Passage =>
— Start —

I would like to hide the MPI calls needed to wait for a non-blocking Isend
/ Irecv!
by using the Julia asynchronous programming capabilities. I can imagine 3 main ways of doing this (see code below), but I am not certain which one is the way to go.
Which one is the best? Are there other better alternatives? Any help would be very welcome!
using MPI
MPI.Init()
comm = MPI.COMM_WORLD
# Start a non-blocking exchange
N = 4
send_mesg = Array{Float64}(undef, N)
recv_mesg = Array{Float64}(undef, N)
rank = MPI.Comm_rank(comm)
size = MPI.Comm_size(comm)
dst = mod(rank+1, size)
src = mod(rank-1, size)
fill!(send_mesg, Float64(rank))
rreq = MPI.Irecv!(recv_mesg, src, src+32, comm)
print("$rank: Sending $rank -> $dst = $send_mesg\n")
sreq = MPI.Isend(send_mesg, dst, rank+32, comm)
# Option 1
# Will the underlying c call to MPI_Waitall block the entire julia process?
# Will code have a change to run between @async and wait before the task finishes?)
t = @async begin
stats = MPI.Waitall!([rreq, sreq])
print("$rank: Received $src -> $rank = $recv_mesg\n")
end
# run some code here before the communication is done
wait(t)
# Option 2
# is the while loop efficient? will it provide room for other tasks to run?
t = @async begin
done = false
while !done
done, stats = MPI.Testall!([rreq, sreq])
end
print("$rank: Received $src -> $rank = $recv_mesg\n")
end
# run some code here before the communication is done
wait(t)
# Option 3
# I would say that in this case other code can run between @task and schedule
# but I would like to avoid to explicitly call schedule)
t = @task begin
stats = MPI.Waitall!([rreq, sreq])
print("$rank: Received $src -> $rank = $recv_mesg\n")
end
# run some code here before the communication is done
wait(schedule(t))
1 Like
It would be good to have a way to integrate MPI_Wait
with the libuv event loop used by Julia tasks (green threads), so that Julia tasks can execute while MPI is waiting and so that the waiting task can wake up as soon as the request is available.
Using MPI.Waitall
(options 1 or 3) won’t work, because that call does not return until a request completes. Using a spinloop (option 2) should work as long as you call yield()
in the loop, but is pretty inefficient — it consumes a lot of cycles testing over and over again.
The ideal thing would be if an MPI_Request
could be converted to a file descriptor, since libuv can wait efficiently on file descriptors via poll
, but I don’t see a standard way to do this (even though some MPI implementations may use file descriptors internally for asynchronous requests).
However, MPI_Wait
is thread-safe, along with MPI_Waitall
, so that offers another option. You could spawn a (real) thread to wait on MPI, and when the waiting succeeds you could use uv_async_send
to notify the main libuv (Julia) event loop. See also here and here.
It would be nice if something like this were implemented in MPI.jl, since it’s rather low-level stuff that most users wouldn’t want to muck with directly, though now that Julia supports real threading it should be easier.
2 Likes
MPI also has something called a generalized request that allow you do define custom mechanisms for asynchronous operation. I haven’t read the documentation closely yet, but this might ultimately be the best way to integrate MPI requests with Julia.

— End —

Written request a => Print the records verbatim from the line containing "610 528 111 Contacta por Whatsapp (120, 557)" through the end, including both of those lines. Omit the pictures from your answer.
The Julia MPI thread and the records have no connection to each other.

Input =>
— Start —

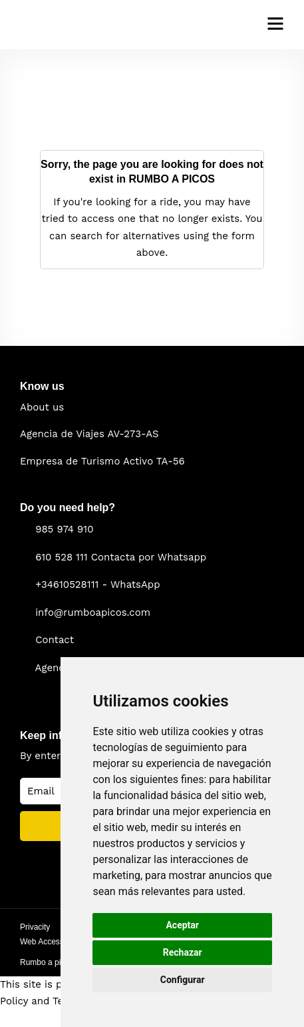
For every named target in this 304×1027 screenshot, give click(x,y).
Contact (54, 640)
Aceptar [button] (182, 925)
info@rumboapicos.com (92, 612)
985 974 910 (64, 529)
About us (42, 407)
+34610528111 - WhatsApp (97, 584)
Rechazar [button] (182, 952)
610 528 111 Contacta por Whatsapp (120, 557)
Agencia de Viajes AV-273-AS (89, 434)
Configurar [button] (182, 979)
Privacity (35, 927)
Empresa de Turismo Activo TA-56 (102, 461)
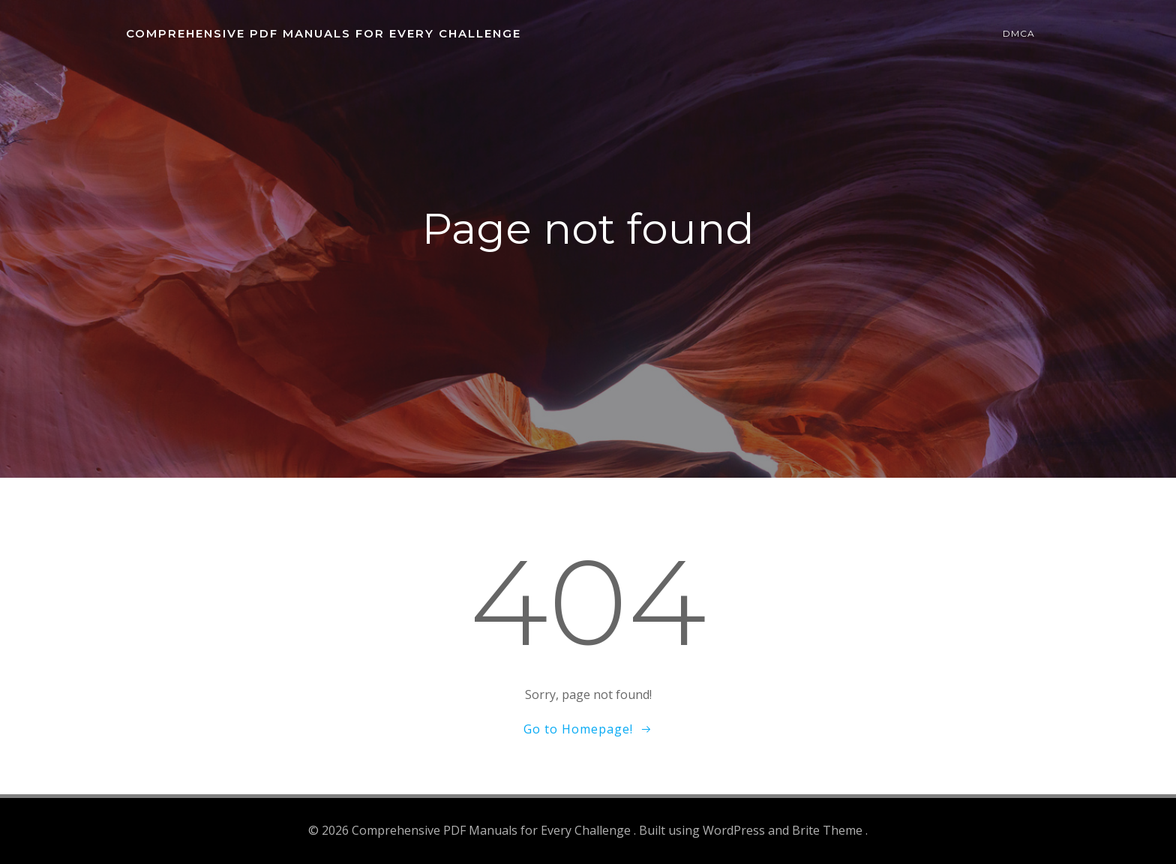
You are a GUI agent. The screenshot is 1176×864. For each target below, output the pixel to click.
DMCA (1019, 33)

— End —

Written request b => Output the part of the Julia MPI thread that runs between "dst = mod(rank+1, size)" and "the task finishes?)", inclusive, copied word for word.

Exercise result a =>
610 528 111 Contacta por Whatsapp (120, 557)
Agencia de Viajes AV-273-AS (89, 434)
Configurar [button] (182, 979)
Privacity (35, 927)
Empresa de Turismo Activo TA-56 (102, 461)
You are a GUI agent. The screenshot is 1176×864. For each target below, output the pixel to click.
DMCA (1019, 33)

Exercise result b =>
dst = mod(rank+1, size)
src = mod(rank-1, size)
fill!(send_mesg, Float64(rank))
rreq = MPI.Irecv!(recv_mesg, src, src+32, comm)
print("$rank: Sending $rank -> $dst = $send_mesg\n")
sreq = MPI.Isend(send_mesg, dst, rank+32, comm)
# Option 1
# Will the underlying c call to MPI_Waitall block the entire julia process?
# Will code have a change to run between @async and wait before the task finishes?)